START Input material
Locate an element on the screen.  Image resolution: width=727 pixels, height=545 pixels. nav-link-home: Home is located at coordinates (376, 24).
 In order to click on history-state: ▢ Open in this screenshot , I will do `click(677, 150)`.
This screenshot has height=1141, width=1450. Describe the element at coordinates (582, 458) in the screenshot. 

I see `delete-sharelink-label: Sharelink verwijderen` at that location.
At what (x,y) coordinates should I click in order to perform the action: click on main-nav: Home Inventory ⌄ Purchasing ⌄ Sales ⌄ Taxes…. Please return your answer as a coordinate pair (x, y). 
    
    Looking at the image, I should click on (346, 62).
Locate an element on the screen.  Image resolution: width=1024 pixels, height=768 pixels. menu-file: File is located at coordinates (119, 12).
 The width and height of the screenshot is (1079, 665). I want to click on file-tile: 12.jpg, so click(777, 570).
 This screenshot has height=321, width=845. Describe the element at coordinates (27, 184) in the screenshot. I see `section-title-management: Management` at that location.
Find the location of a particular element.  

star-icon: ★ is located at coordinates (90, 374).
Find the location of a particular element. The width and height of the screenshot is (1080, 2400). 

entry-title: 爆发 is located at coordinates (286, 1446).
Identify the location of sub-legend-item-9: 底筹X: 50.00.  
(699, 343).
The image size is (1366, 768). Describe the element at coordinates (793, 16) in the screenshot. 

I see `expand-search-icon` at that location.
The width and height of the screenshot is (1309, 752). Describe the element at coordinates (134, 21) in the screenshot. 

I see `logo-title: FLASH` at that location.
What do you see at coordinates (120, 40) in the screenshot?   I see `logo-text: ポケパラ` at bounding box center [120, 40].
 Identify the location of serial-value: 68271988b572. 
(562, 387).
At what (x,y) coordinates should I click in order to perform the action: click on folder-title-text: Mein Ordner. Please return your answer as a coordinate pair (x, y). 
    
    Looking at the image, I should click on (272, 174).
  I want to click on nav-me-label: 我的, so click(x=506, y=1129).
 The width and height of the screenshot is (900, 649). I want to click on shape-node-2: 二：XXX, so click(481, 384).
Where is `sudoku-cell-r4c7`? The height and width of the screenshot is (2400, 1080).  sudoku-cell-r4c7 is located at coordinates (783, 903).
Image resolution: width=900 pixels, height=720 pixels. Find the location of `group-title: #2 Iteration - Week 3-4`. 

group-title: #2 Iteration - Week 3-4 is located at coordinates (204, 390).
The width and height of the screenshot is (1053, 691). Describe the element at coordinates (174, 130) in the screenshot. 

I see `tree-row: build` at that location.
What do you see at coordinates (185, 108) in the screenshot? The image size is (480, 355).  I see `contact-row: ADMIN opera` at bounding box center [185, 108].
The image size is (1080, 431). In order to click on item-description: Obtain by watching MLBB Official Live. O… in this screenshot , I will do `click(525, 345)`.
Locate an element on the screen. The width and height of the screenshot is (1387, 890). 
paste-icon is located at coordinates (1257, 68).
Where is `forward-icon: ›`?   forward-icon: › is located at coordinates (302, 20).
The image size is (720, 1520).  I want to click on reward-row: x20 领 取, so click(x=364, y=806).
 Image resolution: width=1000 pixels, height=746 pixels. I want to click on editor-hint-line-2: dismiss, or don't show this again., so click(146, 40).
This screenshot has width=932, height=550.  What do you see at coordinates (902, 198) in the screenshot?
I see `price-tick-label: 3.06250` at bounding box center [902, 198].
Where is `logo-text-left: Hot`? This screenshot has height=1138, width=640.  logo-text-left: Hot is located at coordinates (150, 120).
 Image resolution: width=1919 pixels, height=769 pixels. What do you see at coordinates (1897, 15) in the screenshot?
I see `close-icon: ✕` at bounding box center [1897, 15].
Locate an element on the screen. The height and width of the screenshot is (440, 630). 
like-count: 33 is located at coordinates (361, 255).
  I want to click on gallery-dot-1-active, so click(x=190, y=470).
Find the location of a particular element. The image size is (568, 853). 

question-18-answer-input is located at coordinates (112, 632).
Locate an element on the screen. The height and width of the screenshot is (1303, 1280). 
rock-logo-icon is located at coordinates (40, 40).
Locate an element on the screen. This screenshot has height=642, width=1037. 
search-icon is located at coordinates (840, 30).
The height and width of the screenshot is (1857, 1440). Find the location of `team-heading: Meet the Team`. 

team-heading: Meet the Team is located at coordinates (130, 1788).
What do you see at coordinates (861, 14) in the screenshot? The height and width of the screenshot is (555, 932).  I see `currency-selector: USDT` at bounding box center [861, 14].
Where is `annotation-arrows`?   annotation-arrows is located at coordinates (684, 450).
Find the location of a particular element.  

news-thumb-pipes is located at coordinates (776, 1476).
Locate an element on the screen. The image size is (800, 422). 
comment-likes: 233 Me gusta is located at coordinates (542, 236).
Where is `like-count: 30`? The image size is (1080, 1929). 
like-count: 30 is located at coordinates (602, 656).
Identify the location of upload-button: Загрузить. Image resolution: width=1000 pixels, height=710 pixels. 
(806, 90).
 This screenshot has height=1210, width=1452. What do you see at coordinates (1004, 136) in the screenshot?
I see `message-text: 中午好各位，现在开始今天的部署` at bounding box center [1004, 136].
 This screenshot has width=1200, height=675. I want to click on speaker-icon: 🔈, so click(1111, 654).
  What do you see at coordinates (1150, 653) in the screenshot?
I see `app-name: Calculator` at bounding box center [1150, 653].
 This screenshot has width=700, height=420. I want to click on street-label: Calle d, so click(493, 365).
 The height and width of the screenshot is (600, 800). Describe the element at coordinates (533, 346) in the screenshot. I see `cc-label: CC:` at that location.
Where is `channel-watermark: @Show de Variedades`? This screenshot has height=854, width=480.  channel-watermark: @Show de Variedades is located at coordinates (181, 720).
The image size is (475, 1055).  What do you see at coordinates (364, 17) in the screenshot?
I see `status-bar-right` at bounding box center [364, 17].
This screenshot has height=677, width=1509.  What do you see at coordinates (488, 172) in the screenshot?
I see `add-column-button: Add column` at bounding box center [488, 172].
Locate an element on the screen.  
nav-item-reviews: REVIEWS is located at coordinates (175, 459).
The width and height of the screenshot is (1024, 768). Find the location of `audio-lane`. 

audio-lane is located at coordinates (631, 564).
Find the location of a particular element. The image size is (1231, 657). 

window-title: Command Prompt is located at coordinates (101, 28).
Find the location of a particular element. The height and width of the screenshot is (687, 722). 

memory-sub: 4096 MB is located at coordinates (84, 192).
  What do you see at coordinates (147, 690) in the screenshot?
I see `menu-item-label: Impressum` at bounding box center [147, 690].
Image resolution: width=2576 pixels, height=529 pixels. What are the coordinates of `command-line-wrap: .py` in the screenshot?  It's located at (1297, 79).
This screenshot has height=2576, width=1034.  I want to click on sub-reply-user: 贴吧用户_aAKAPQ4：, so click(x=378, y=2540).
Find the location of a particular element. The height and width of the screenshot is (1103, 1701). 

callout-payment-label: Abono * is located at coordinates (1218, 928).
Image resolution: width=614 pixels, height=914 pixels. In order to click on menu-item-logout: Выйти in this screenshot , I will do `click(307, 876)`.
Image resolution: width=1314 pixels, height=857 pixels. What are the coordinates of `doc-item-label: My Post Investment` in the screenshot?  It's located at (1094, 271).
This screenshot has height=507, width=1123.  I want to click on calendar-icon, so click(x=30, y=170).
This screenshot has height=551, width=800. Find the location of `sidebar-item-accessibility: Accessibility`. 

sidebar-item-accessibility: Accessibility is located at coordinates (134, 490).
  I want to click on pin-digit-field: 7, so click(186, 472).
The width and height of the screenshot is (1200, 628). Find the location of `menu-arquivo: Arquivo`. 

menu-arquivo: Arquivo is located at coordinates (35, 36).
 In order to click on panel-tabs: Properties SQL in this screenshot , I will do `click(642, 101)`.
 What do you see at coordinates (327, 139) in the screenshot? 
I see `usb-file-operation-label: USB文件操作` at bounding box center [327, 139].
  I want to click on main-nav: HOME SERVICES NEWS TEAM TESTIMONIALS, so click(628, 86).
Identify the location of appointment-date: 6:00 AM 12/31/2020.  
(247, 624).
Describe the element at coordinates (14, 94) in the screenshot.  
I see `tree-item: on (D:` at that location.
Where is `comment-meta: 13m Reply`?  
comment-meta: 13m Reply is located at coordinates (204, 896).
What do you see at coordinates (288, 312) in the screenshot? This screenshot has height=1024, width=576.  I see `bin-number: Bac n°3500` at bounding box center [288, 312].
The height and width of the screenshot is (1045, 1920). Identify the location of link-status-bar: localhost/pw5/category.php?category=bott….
END Input material
Your assignment: Please copy the rows above word for word, starting with the line that contains "Identify the location of serial-value: 68271988b572." and going on through the line that contains "center [1897, 15].".

Solved exercise:
 Identify the location of serial-value: 68271988b572. 
(562, 387).
At what (x,y) coordinates should I click in order to perform the action: click on folder-title-text: Mein Ordner. Please return your answer as a coordinate pair (x, y). 
    
    Looking at the image, I should click on (272, 174).
  I want to click on nav-me-label: 我的, so click(x=506, y=1129).
 The width and height of the screenshot is (900, 649). I want to click on shape-node-2: 二：XXX, so click(481, 384).
Where is `sudoku-cell-r4c7`? The height and width of the screenshot is (2400, 1080).  sudoku-cell-r4c7 is located at coordinates (783, 903).
Image resolution: width=900 pixels, height=720 pixels. Find the location of `group-title: #2 Iteration - Week 3-4`. 

group-title: #2 Iteration - Week 3-4 is located at coordinates (204, 390).
The width and height of the screenshot is (1053, 691). Describe the element at coordinates (174, 130) in the screenshot. 

I see `tree-row: build` at that location.
What do you see at coordinates (185, 108) in the screenshot? The image size is (480, 355).  I see `contact-row: ADMIN opera` at bounding box center [185, 108].
The image size is (1080, 431). In order to click on item-description: Obtain by watching MLBB Official Live. O… in this screenshot , I will do `click(525, 345)`.
Locate an element on the screen. The width and height of the screenshot is (1387, 890). 
paste-icon is located at coordinates (1257, 68).
Where is `forward-icon: ›`?   forward-icon: › is located at coordinates (302, 20).
The image size is (720, 1520).  I want to click on reward-row: x20 领 取, so click(x=364, y=806).
 Image resolution: width=1000 pixels, height=746 pixels. I want to click on editor-hint-line-2: dismiss, or don't show this again., so click(146, 40).
This screenshot has width=932, height=550.  What do you see at coordinates (902, 198) in the screenshot?
I see `price-tick-label: 3.06250` at bounding box center [902, 198].
Where is `logo-text-left: Hot`? This screenshot has height=1138, width=640.  logo-text-left: Hot is located at coordinates (150, 120).
 Image resolution: width=1919 pixels, height=769 pixels. What do you see at coordinates (1897, 15) in the screenshot?
I see `close-icon: ✕` at bounding box center [1897, 15].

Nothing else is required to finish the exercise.